* **Action item**: Copy out, from the data, each line containing the string "will".
+++ Supplied data
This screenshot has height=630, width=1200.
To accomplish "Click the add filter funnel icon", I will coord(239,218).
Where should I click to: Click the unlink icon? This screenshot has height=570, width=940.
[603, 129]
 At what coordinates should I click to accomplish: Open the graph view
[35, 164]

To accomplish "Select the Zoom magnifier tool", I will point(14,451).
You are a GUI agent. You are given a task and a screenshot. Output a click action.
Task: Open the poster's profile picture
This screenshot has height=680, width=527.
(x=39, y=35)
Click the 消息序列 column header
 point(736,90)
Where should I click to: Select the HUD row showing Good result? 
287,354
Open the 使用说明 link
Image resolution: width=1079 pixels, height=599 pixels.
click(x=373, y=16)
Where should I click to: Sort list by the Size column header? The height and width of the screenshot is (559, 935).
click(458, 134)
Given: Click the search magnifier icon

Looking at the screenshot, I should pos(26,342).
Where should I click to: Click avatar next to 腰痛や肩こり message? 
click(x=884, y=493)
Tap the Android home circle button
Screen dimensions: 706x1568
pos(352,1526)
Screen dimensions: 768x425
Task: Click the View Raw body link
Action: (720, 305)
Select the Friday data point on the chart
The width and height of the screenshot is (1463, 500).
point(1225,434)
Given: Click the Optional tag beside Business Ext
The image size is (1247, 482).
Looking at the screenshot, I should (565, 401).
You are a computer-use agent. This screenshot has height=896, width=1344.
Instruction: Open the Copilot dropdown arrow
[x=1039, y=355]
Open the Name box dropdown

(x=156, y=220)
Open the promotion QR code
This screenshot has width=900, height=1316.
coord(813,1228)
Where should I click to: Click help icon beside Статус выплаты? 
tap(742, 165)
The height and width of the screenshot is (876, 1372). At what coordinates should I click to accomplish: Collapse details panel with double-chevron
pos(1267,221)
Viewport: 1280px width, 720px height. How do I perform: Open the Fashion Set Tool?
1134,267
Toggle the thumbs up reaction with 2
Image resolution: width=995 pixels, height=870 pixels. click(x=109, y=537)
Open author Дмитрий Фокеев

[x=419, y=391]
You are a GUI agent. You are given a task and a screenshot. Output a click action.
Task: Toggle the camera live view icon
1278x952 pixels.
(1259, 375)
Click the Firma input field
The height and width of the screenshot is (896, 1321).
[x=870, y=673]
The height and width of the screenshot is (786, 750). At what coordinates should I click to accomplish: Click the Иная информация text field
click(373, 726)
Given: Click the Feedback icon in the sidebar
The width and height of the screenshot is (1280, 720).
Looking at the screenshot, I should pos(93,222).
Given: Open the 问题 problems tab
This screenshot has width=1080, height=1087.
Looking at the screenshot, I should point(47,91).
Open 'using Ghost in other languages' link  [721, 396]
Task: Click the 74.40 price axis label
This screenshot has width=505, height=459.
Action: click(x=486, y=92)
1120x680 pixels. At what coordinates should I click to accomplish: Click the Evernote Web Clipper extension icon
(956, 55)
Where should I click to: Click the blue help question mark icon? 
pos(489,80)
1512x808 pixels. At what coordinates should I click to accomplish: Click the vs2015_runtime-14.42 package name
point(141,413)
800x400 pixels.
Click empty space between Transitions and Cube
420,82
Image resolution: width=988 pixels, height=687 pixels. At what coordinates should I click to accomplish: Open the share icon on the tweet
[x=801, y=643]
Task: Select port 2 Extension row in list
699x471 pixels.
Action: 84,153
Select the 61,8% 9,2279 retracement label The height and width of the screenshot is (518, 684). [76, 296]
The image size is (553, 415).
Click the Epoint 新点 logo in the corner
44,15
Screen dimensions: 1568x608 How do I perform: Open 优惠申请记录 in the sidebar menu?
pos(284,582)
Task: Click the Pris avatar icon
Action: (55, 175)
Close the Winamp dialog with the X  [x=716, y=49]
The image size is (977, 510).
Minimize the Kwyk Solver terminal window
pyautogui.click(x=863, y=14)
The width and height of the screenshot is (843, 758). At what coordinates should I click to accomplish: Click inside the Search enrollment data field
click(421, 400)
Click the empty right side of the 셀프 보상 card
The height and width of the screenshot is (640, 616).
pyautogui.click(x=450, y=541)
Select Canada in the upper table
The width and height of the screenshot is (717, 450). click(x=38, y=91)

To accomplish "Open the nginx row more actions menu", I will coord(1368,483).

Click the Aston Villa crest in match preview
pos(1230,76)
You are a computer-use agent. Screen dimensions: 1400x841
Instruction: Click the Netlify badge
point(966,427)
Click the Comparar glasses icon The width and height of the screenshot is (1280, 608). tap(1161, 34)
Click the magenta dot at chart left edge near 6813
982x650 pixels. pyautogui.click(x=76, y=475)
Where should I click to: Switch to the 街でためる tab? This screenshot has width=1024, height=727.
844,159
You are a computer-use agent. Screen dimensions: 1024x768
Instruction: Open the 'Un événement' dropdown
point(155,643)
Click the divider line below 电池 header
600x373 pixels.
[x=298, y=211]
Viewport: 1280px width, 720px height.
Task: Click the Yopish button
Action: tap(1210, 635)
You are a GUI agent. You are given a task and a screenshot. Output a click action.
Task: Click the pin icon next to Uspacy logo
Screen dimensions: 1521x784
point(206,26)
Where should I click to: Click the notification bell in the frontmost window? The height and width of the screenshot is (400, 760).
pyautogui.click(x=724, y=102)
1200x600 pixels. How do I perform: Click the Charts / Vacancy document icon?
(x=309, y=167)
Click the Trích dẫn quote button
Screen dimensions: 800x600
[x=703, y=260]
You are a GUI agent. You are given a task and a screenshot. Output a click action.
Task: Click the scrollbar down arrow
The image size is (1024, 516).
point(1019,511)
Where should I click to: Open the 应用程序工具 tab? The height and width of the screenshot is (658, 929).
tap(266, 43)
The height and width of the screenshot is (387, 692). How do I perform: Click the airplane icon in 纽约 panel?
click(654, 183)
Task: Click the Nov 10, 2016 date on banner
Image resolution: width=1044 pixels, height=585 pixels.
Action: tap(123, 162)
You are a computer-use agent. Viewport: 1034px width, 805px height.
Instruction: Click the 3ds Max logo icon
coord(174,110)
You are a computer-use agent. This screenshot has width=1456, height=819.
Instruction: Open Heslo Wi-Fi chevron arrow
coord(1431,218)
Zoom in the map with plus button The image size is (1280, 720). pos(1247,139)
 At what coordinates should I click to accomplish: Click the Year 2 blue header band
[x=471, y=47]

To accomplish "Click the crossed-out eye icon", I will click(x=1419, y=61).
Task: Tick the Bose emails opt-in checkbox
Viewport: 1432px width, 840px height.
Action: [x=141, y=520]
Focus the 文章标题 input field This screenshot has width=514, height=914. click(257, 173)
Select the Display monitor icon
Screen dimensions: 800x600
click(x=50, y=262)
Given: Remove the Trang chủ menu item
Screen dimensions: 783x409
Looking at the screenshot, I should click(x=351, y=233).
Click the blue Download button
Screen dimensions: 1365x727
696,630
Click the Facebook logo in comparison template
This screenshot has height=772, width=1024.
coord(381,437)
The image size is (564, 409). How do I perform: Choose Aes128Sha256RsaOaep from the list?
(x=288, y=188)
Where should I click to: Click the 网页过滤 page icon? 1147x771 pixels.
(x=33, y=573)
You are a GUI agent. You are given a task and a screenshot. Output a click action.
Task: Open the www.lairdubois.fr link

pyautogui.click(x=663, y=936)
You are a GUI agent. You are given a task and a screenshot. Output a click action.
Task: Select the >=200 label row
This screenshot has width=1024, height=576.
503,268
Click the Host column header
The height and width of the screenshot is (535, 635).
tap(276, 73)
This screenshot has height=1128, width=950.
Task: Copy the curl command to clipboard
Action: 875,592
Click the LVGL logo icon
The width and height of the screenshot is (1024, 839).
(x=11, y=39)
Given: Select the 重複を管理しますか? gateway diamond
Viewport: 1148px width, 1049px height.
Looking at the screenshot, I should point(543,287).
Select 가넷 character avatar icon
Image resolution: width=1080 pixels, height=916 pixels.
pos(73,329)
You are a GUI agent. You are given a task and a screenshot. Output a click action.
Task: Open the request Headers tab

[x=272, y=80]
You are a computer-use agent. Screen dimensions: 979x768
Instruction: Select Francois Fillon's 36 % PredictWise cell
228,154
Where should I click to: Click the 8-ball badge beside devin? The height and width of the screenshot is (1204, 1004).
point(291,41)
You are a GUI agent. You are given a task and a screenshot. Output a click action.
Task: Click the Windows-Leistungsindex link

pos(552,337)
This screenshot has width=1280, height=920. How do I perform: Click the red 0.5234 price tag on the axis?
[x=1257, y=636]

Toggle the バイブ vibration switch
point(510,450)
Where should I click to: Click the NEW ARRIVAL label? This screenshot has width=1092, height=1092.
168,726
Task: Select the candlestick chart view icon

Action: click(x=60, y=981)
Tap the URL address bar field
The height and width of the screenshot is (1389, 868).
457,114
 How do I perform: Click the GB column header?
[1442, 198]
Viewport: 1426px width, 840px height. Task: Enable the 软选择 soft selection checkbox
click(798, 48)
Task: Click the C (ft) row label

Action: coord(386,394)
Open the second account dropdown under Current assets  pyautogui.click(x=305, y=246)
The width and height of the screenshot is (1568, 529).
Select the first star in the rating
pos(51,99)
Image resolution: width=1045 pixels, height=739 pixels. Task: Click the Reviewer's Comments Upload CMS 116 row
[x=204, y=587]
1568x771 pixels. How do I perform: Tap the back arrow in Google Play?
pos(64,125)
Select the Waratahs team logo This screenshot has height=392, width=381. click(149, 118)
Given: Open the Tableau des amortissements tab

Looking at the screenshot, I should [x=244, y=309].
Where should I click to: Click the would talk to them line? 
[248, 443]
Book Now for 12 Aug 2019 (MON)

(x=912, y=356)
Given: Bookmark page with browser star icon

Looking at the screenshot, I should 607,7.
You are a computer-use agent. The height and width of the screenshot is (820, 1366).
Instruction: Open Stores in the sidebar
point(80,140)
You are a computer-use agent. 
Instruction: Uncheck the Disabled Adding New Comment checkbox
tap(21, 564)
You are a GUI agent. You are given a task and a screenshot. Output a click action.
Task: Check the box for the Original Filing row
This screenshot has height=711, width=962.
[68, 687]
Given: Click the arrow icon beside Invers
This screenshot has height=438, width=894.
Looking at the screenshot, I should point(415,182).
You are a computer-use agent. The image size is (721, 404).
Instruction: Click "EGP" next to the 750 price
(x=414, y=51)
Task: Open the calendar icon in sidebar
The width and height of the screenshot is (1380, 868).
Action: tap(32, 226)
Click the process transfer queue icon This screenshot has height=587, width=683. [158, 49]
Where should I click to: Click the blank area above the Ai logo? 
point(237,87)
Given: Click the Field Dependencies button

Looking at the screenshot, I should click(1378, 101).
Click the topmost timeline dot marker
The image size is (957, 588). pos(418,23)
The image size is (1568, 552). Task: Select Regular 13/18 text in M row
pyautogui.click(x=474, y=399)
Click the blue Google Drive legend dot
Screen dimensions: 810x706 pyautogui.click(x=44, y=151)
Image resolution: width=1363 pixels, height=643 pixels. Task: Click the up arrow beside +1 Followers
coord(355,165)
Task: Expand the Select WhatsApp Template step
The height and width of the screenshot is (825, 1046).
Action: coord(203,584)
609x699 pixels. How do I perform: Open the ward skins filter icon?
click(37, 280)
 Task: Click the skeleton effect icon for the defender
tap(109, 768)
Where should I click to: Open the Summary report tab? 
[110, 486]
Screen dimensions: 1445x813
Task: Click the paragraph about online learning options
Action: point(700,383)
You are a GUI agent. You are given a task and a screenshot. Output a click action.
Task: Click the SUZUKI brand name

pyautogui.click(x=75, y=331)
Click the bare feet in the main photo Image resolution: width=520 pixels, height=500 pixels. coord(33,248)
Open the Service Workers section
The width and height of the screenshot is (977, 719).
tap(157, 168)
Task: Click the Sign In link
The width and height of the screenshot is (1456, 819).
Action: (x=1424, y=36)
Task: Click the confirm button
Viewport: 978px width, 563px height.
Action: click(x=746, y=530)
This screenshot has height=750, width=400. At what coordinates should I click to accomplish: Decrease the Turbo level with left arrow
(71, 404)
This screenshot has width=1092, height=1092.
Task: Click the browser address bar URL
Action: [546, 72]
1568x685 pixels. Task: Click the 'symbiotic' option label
++++++
* **Finished task**:
To accomplish "Click the add filter funnel icon", I will coord(239,218).
To accomplish "Select the Zoom magnifier tool", I will point(14,451).
To accomplish "Open the nginx row more actions menu", I will coord(1368,483).
To accomplish "Click the crossed-out eye icon", I will click(x=1419, y=61).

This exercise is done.